一人の男が街娼を買った。 運悪く取り締まりに会って警察に捕縛された。 さて、一時の春を売った街娼は留置所行く。買った男は一晩お泊まりして釈放。さて彼が支払った街娼への資金はどこから来たのだろう。それはもちろんその男が働いている企業のサラリーである。そうなると資金を調達した企業も悪者として留置所へいくのだろうか? その街娼が生まれ育った国も悪者なのだろうか。

アデイースの乗った飛行機が最初にどこの街に着いたか知らない。政治亡命として認めらるまでの手続きがどれほど困難なことかも知らない。しかしアデイースは数ヶ月の間に私たちの住むこの街へたどり着いた。
この街にもエチオピアからの政治亡命グループの小さいながらも組織だった社会がある。 助け合いの集まりだ。この社会もしっかりと三角形の形態が成り立ち、 独裁を嫌って亡命したはずなのに、私の素人目から見ても結構上下の仕組みは強いようだ。だがそれだからこそ受け入れ態勢は強いのかもしれない。  

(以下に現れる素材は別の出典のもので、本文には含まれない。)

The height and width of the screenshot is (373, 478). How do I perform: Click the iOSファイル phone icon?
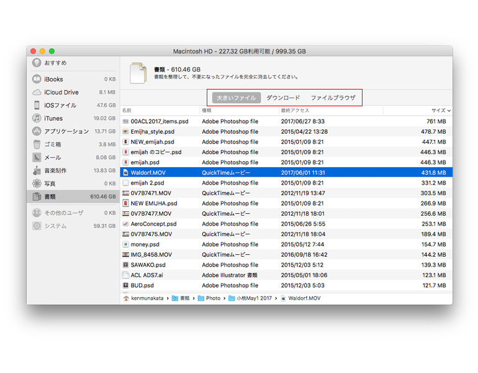click(x=37, y=106)
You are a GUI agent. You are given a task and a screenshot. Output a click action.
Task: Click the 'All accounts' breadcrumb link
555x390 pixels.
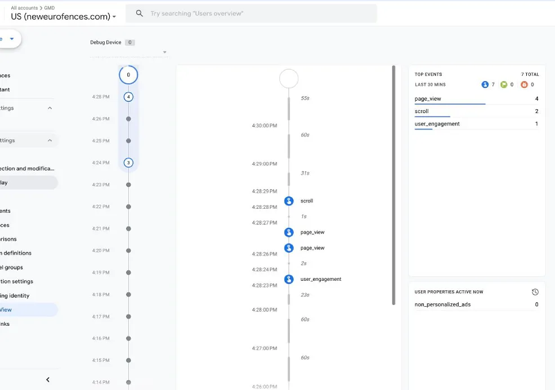click(x=24, y=8)
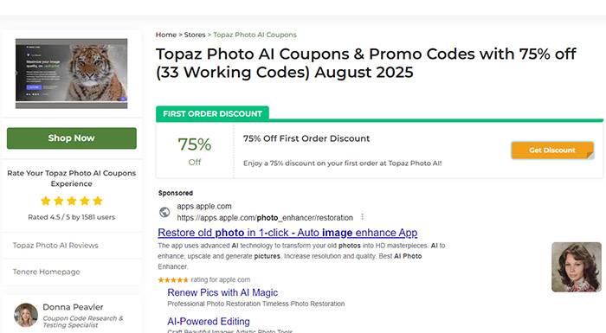Open the Restore old photo ad headline
This screenshot has width=606, height=333.
(x=287, y=233)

先に着いた彼らはもう永住権を持ち、仕事を持ち、家族を持ち、あとから続く同国の人の受け入れ準備のネットワークはしっかりしている。

そのグループが一人のアメリカ女性をアデイースに紹介した。
名前はドリス。10年前に夫を亡くした未亡人。夫の残した文具店を経営していが贅沢をしなければ平穏な生活が出来る毎日、子供が居ないことも手伝って何か奉仕活動をしたいと考えていた。
キリスト教教会を通して知り合ったエチオピア人のグループが亡命してくる同士の保証人を探していると知り参加することにした。

アデイースはドリスの手にゆだねられた。 保証人はその人の一切の生活、素行、を保障する。警察沙汰になれば保証人の責任だ。病気をしても医療費は保証人。 5万ドルの貯蓄を移民局に示す、この金額は投資などに使用できない、利息の良い定期預金などに入れておくことも出来ない。 突発事項が起きたとき直ぐに引き出せるようにしておくため。

しばらくの間はドリスの自宅に住むが、まず仕事を探すのが先決。 大企業では過去の履歴がないので数年は受け付けてもらえない。 職歴、経験、スキルがものを言う国。まだ無理だ。しかし個人企業なら経営者の胸一つで引き受けてくれる可能性が高い。また事情を含んで将来一人歩きが出来るように育ててくれ可能性もある。これは組織立った会社に働く人には出来ない。
エチオピアで機械の組み立て会社でプリント基板のはんだ付けの仕事をしていたというアデイースにはやはり精密器械を扱う個人企業が良いと考えドリスは知人の一人である私の夫に連絡してきた。精密器械のデザインやプロトタイプを作る個人企業を営んでいる彼なら企業同士のつながりがある、適当な場所を紹介して欲しい。

翌日訪ねて来たアヂイースは結局一年の歳月を私たちと一緒に過ごした。 まず英語の勉強からはじめ,エチオピアでの彼女の経験がこの国の十年前のテクニックであることを見て夫は電子器械の初歩を教えることにした。
毎朝八時から四時まで彼女の見よう見真似の仕事が始まった。そして夕方から近くの短期大学へ入学。
彼女がこの新しい土地に馴染み、アパートを借り、車を買い、質素ではあるが独り立ちするのに時間はいらない。